[About this exercise]:
Copy the listing below letter for letter, passing over each picture.

*** Dataset records ***

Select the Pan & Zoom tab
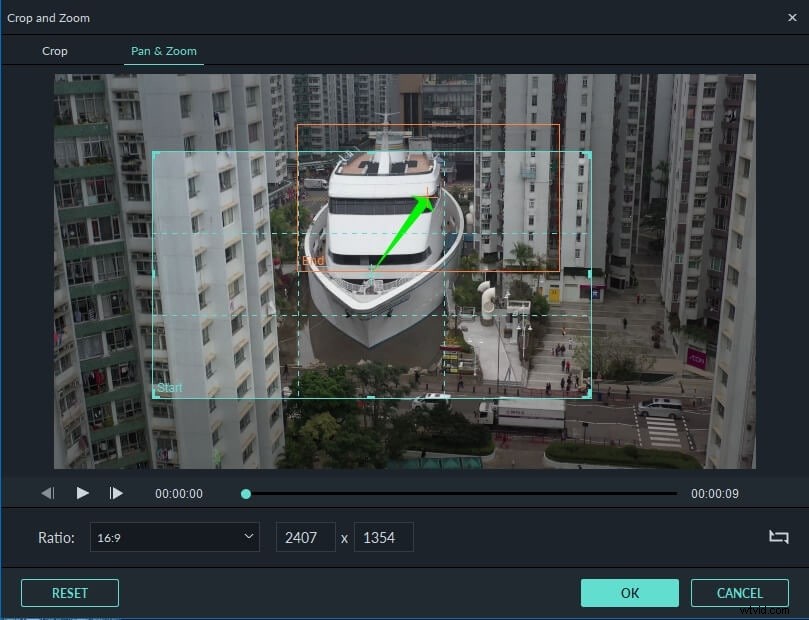(163, 51)
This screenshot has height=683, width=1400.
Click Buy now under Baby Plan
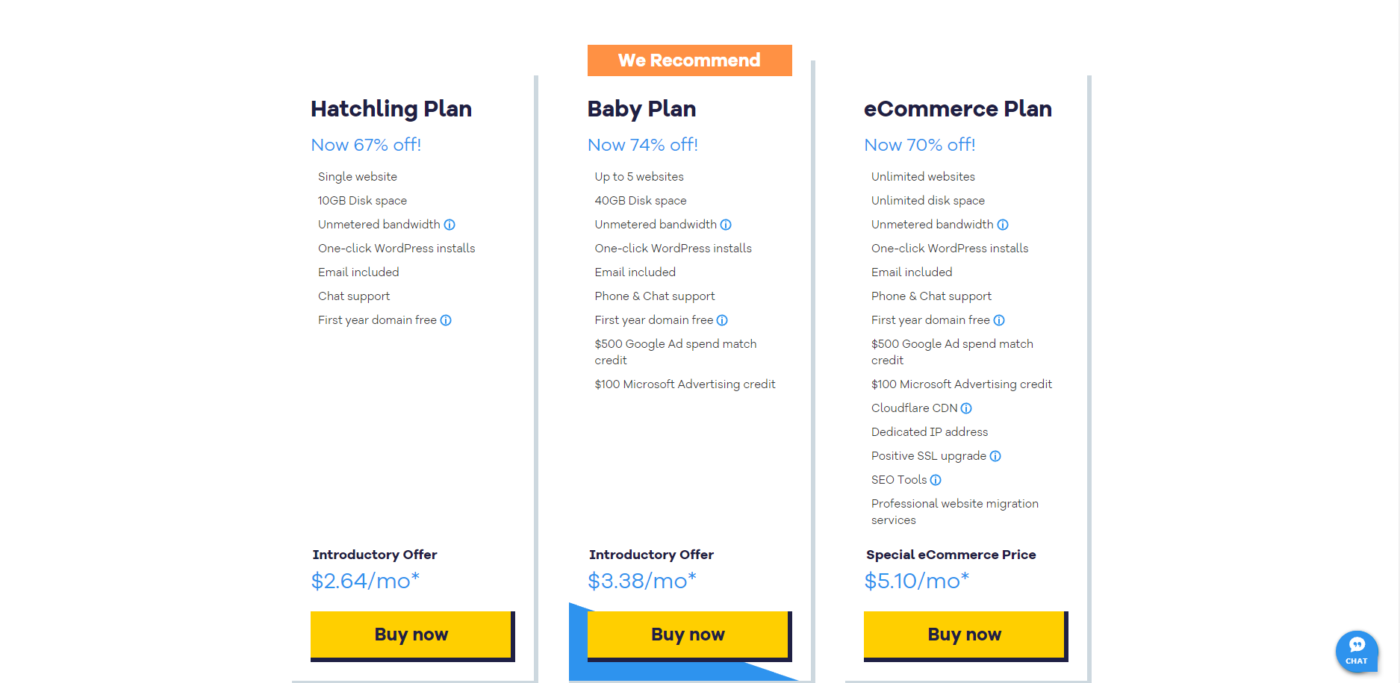point(688,635)
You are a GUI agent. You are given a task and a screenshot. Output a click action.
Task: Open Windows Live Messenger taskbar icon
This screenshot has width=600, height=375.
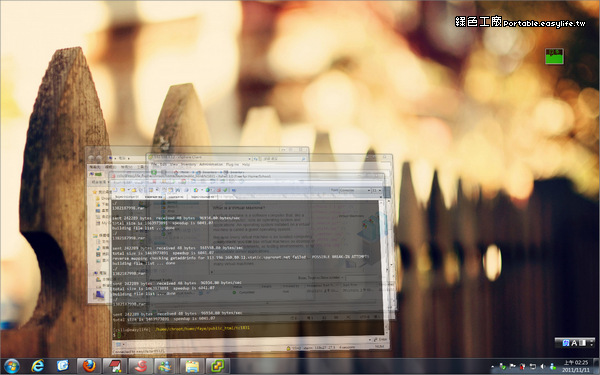[166, 366]
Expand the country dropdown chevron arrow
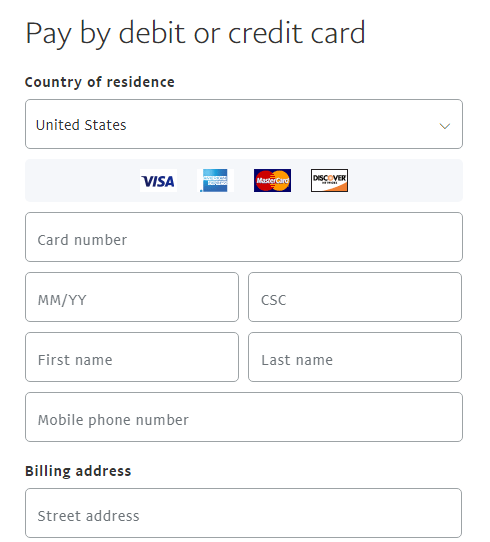The width and height of the screenshot is (490, 542). [x=444, y=126]
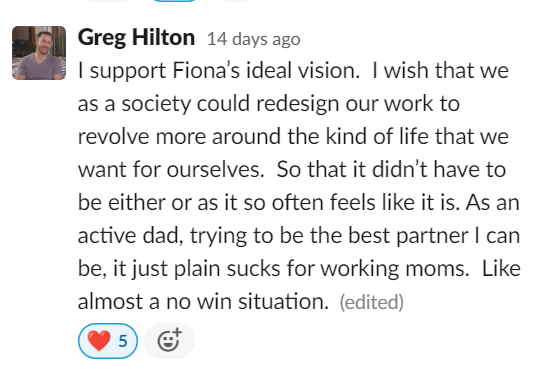The image size is (540, 369).
Task: Click the red heart emoji
Action: coord(99,341)
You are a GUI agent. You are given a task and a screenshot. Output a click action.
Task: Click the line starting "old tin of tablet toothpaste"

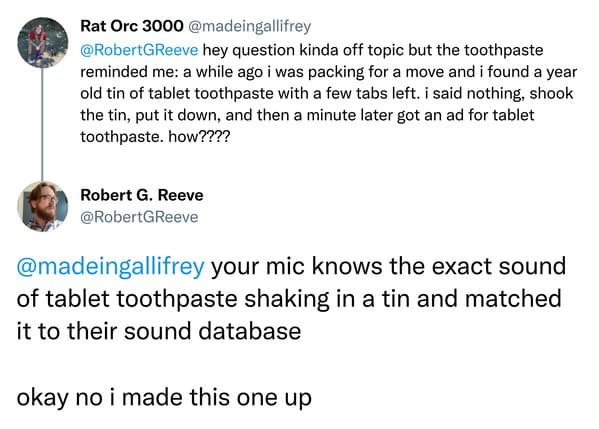point(327,94)
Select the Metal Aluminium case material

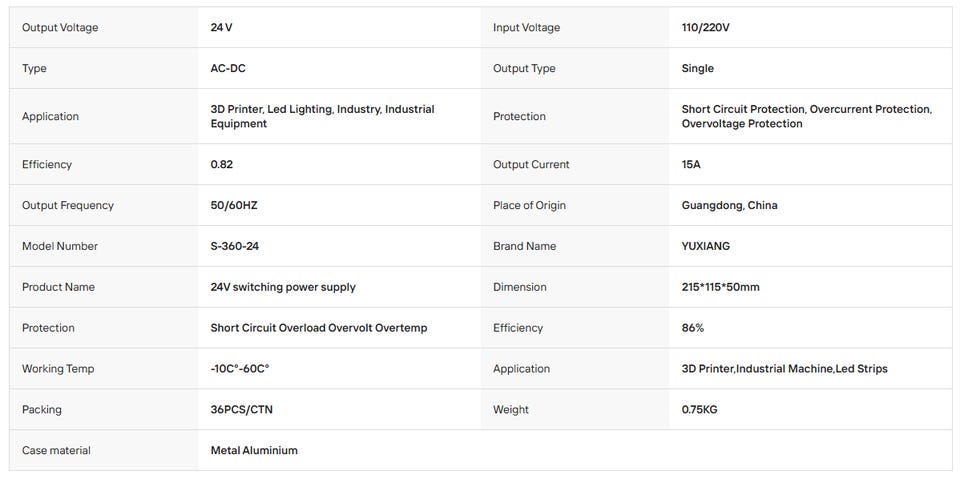pyautogui.click(x=254, y=451)
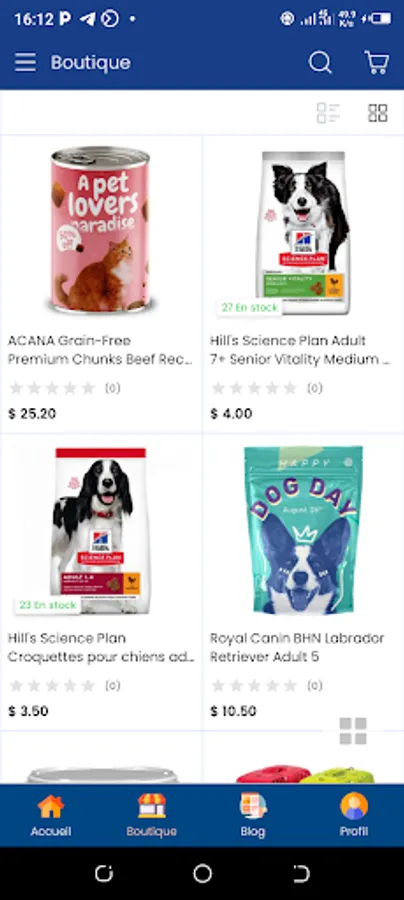
Task: Open the Royal Canin BHN Labrador Retriever title
Action: tap(297, 647)
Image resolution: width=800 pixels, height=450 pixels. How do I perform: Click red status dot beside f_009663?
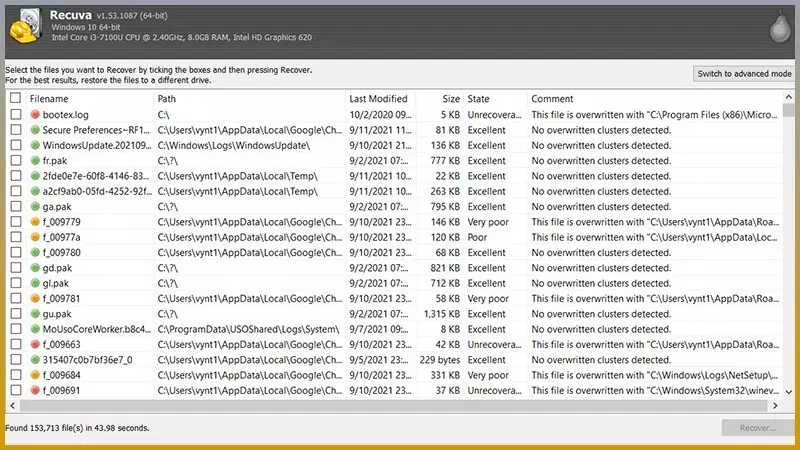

***

[Answer to the exercise]:
Select the Pan & Zoom tab
(163, 51)
This screenshot has height=683, width=1400.
Click Buy now under Baby Plan
point(688,635)
You are a GUI agent. You are given a task and a screenshot. Output a click action.
Task: Open Windows Live Messenger taskbar icon
This screenshot has width=600, height=375.
[166, 366]
Expand the country dropdown chevron arrow
The width and height of the screenshot is (490, 542). [x=444, y=126]
The image size is (540, 369).
Task: Click the red heart emoji
Action: coord(99,341)
You are a GUI agent. You are given a task and a screenshot. Output a click action.
Task: Click the line starting "old tin of tablet toothpaste"

point(327,94)
Select the Metal Aluminium case material

pyautogui.click(x=254, y=451)
Task: Open the Royal Canin BHN Labrador Retriever title
Action: tap(297, 647)
Image resolution: width=800 pixels, height=450 pixels. How do I perform: Click red status dot beside f_009663?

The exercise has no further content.